* **Your assignment**: Your task is to reproduce exactly the lines from the one containing "Task: Click the Lookup breadcrumb link" through the last line below, both ends included, and nothing else, with no pictures.

* **Records for processing**:
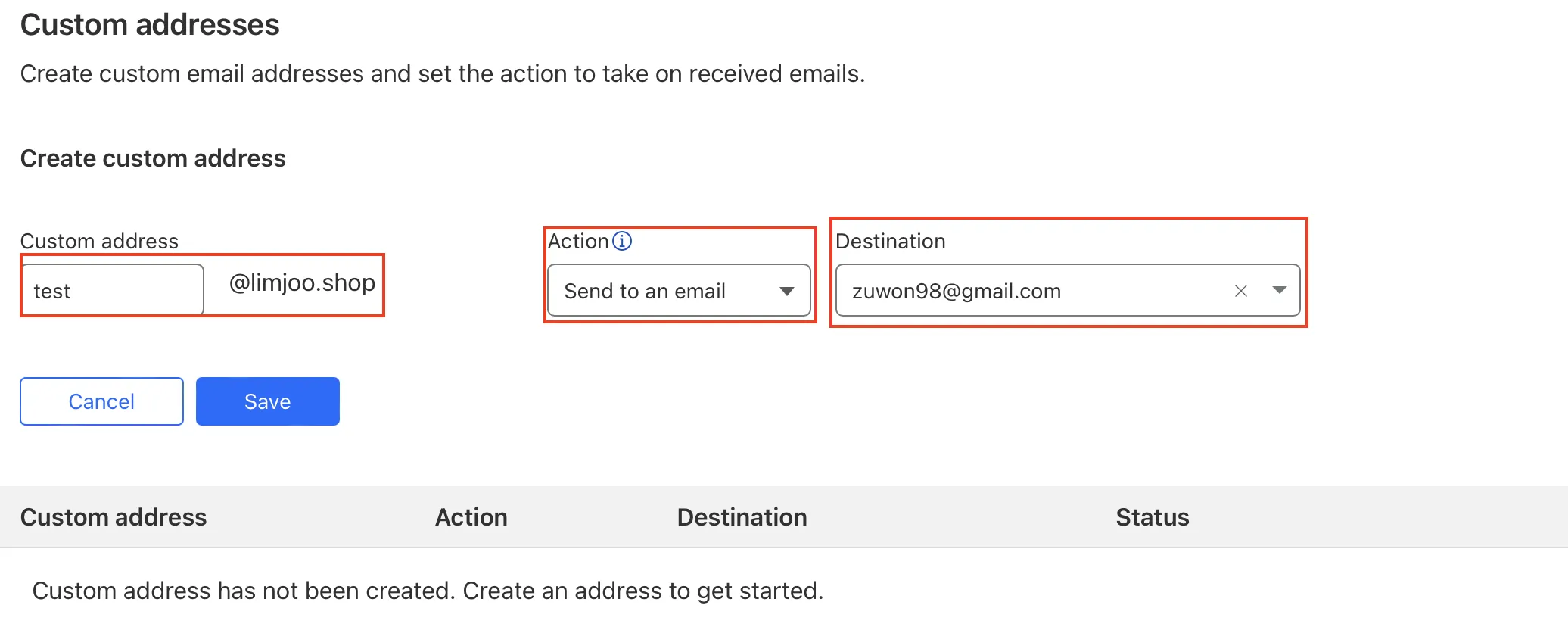Image resolution: width=1568 pixels, height=624 pixels.
Task: Open the Action dropdown arrow
Action: tap(787, 291)
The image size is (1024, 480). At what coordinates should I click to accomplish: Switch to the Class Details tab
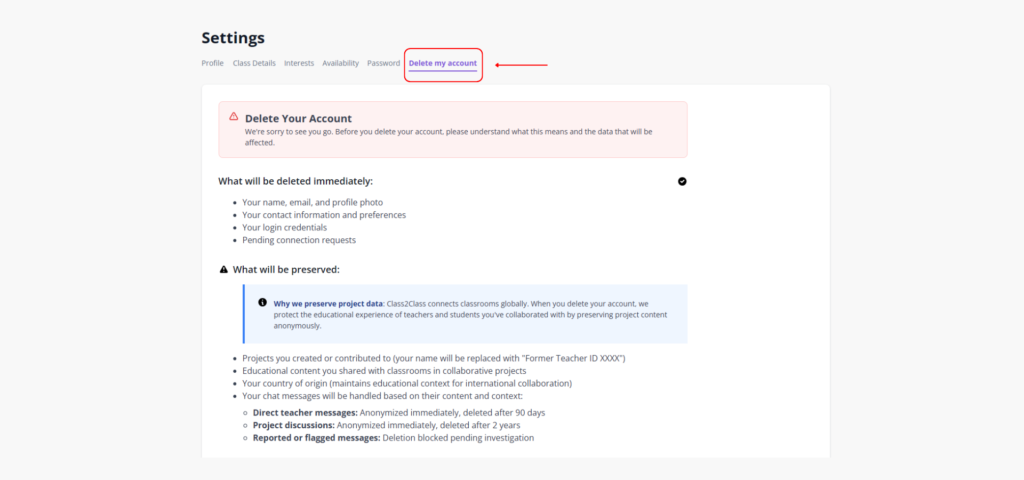coord(254,63)
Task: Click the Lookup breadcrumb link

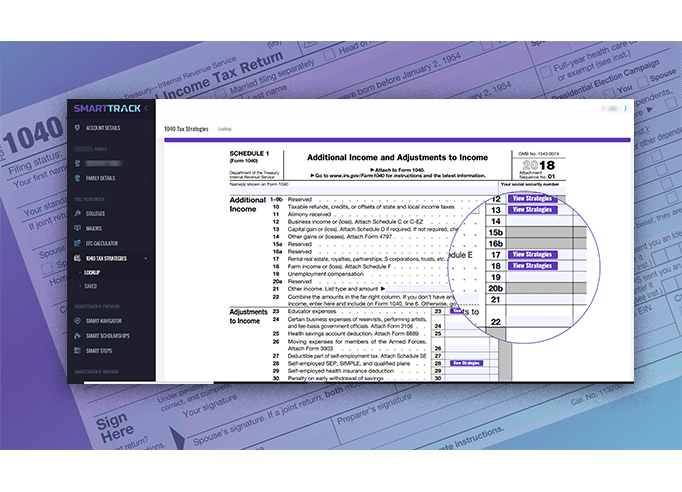Action: pyautogui.click(x=225, y=129)
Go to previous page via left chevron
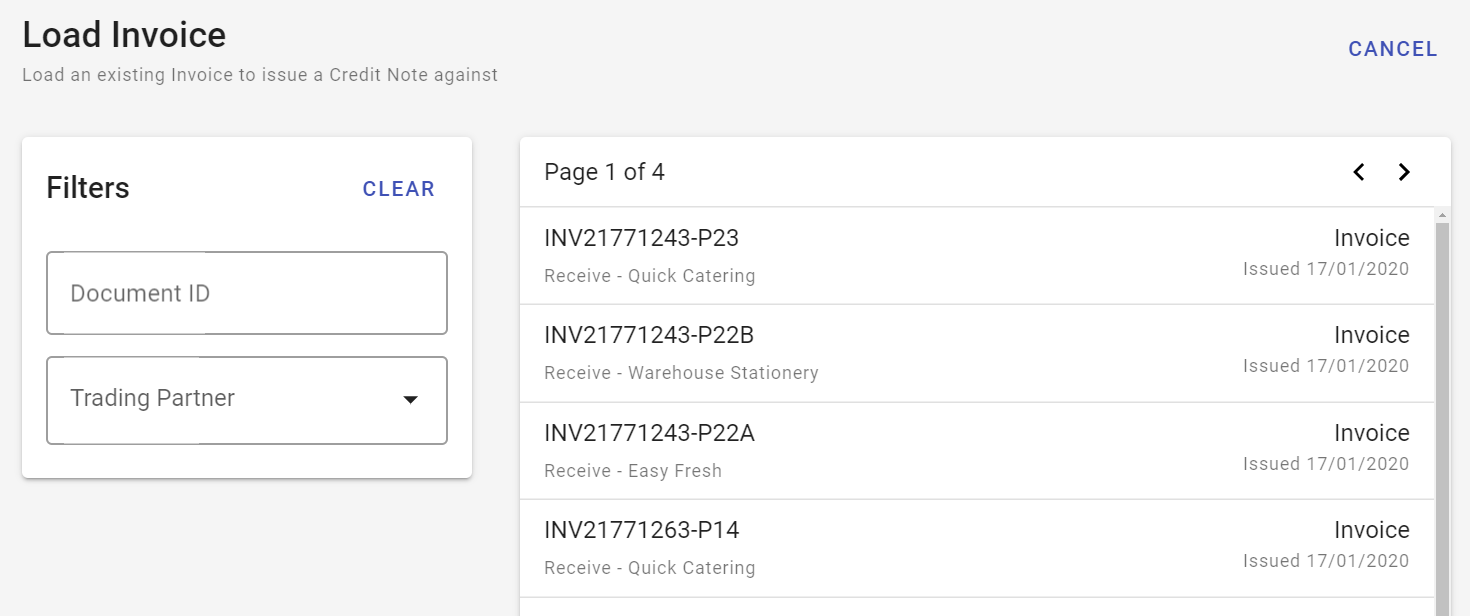1470x616 pixels. [1358, 172]
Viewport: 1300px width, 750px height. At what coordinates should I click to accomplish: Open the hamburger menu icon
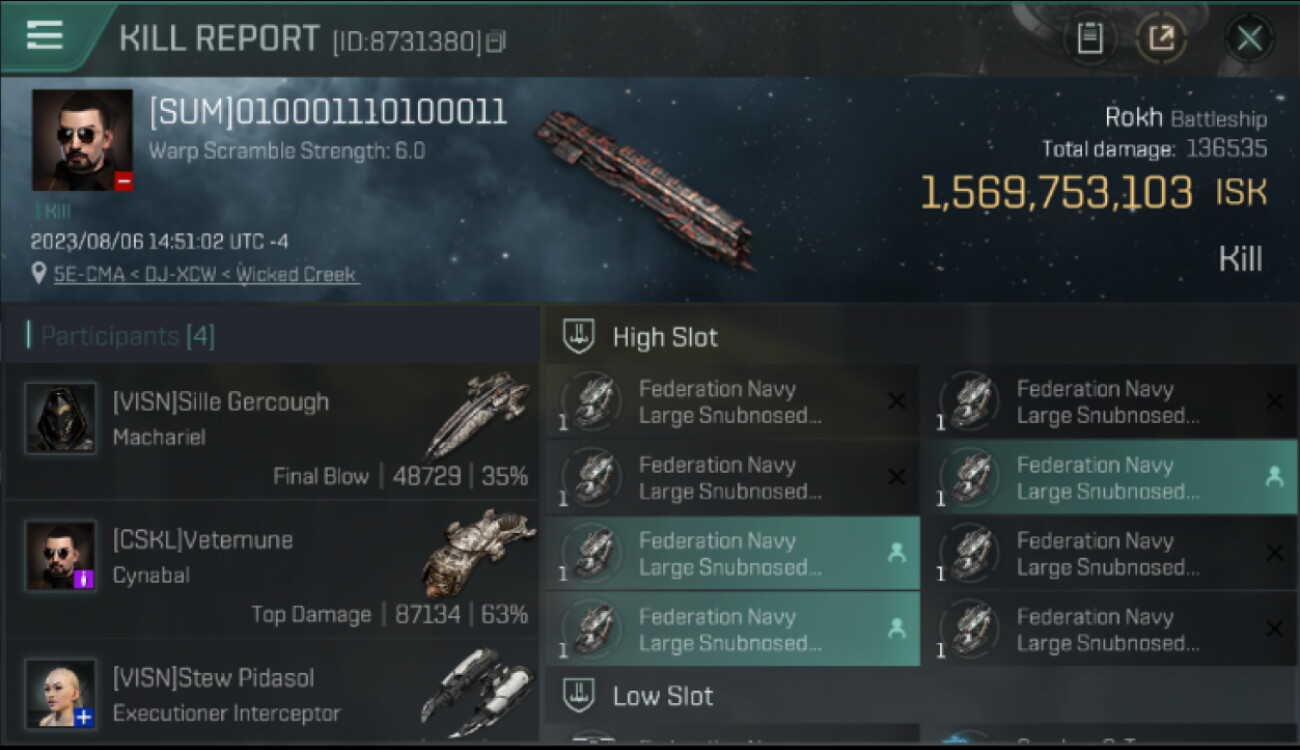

* **Answer**:
Task: Click the Lookup breadcrumb link

Action: pyautogui.click(x=225, y=129)
Go to previous page via left chevron
1470x616 pixels. [1358, 172]
Viewport: 1300px width, 750px height. At what coordinates should I click to accomplish: Open the hamburger menu icon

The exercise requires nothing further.